━━━━━ Исходный материал
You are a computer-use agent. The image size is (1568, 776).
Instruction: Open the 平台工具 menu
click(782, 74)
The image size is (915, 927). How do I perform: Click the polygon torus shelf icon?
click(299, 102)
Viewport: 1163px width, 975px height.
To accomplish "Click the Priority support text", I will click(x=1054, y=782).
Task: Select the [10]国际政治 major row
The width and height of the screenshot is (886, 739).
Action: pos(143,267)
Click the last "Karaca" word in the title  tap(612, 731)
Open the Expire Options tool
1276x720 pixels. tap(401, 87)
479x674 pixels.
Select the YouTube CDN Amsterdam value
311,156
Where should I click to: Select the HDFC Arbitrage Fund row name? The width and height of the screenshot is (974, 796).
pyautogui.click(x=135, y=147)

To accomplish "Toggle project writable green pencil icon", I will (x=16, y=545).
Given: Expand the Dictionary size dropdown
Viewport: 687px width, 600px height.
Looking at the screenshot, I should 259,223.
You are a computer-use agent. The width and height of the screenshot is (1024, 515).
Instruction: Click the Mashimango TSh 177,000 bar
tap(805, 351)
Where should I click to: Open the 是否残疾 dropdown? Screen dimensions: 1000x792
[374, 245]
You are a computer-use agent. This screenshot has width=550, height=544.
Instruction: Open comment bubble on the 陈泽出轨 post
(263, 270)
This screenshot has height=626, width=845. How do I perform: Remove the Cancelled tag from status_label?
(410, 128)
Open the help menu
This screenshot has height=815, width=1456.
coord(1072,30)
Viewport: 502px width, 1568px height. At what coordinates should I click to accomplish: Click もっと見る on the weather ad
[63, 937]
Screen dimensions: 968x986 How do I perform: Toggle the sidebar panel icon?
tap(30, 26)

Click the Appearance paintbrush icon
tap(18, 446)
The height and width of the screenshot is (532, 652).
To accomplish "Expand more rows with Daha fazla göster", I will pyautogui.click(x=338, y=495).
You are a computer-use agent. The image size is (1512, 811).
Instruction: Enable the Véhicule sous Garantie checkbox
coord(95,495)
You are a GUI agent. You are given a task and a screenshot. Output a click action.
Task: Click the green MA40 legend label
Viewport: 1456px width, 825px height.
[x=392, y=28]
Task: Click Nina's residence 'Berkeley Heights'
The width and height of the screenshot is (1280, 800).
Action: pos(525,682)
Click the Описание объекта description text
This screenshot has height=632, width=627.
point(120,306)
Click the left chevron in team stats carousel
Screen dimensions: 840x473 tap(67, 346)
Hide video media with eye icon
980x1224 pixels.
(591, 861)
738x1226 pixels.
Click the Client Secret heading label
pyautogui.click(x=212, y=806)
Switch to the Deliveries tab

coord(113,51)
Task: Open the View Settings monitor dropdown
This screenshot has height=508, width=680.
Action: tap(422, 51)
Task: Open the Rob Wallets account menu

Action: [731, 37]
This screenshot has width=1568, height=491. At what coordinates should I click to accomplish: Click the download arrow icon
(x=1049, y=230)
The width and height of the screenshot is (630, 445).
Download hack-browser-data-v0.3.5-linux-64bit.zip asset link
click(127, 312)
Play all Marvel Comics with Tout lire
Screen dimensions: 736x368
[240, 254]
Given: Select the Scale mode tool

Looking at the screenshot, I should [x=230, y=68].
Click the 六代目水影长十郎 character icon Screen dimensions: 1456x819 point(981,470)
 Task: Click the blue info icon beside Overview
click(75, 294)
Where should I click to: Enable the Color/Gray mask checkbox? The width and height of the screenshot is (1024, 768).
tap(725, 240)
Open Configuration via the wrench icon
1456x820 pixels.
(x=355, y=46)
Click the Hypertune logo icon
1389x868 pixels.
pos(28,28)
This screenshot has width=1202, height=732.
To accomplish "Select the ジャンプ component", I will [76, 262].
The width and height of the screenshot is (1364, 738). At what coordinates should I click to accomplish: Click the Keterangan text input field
━━━━━━━━━━
• [Формулировка задания]
Пожалуйста, преобразуйте в таблицу Markdown со столбцами «№» и «Строка» строки материала между строкой с "You are a computer-use agent. The image size is (1512, 811)." и строкой с "(x=1049, y=230)", включая обе. Пустые строки пропустите.

• [Выполненное задание]
| № | Строка |
|---|---|
| 1 | You are a computer-use agent. The image size is (1512, 811). |
| 2 | Instruction: Enable the Véhicule sous Garantie checkbox |
| 3 | coord(95,495) |
| 4 | You are a GUI agent. You are given a task and a screenshot. Output a click action. |
| 5 | Task: Click the green MA40 legend label |
| 6 | Viewport: 1456px width, 825px height. |
| 7 | [x=392, y=28] |
| 8 | Task: Click Nina's residence 'Berkeley Heights' |
| 9 | The width and height of the screenshot is (1280, 800). |
| 10 | Action: pos(525,682) |
| 11 | Click the Описание объекта description text |
| 12 | This screenshot has height=632, width=627. |
| 13 | point(120,306) |
| 14 | Click the left chevron in team stats carousel |
| 15 | Screen dimensions: 840x473 tap(67, 346) |
| 16 | Hide video media with eye icon |
| 17 | 980x1224 pixels. |
| 18 | (591, 861) |
| 19 | 738x1226 pixels. |
| 20 | Click the Client Secret heading label |
| 21 | pyautogui.click(x=212, y=806) |
| 22 | Switch to the Deliveries tab |
| 23 | coord(113,51) |
| 24 | Task: Open the View Settings monitor dropdown |
| 25 | This screenshot has height=508, width=680. |
| 26 | Action: tap(422, 51) |
| 27 | Task: Open the Rob Wallets account menu |
| 28 | Action: [731, 37] |
| 29 | This screenshot has width=1568, height=491. At what coordinates should I click to accomplish: Click the download arrow icon |
| 30 | (x=1049, y=230) |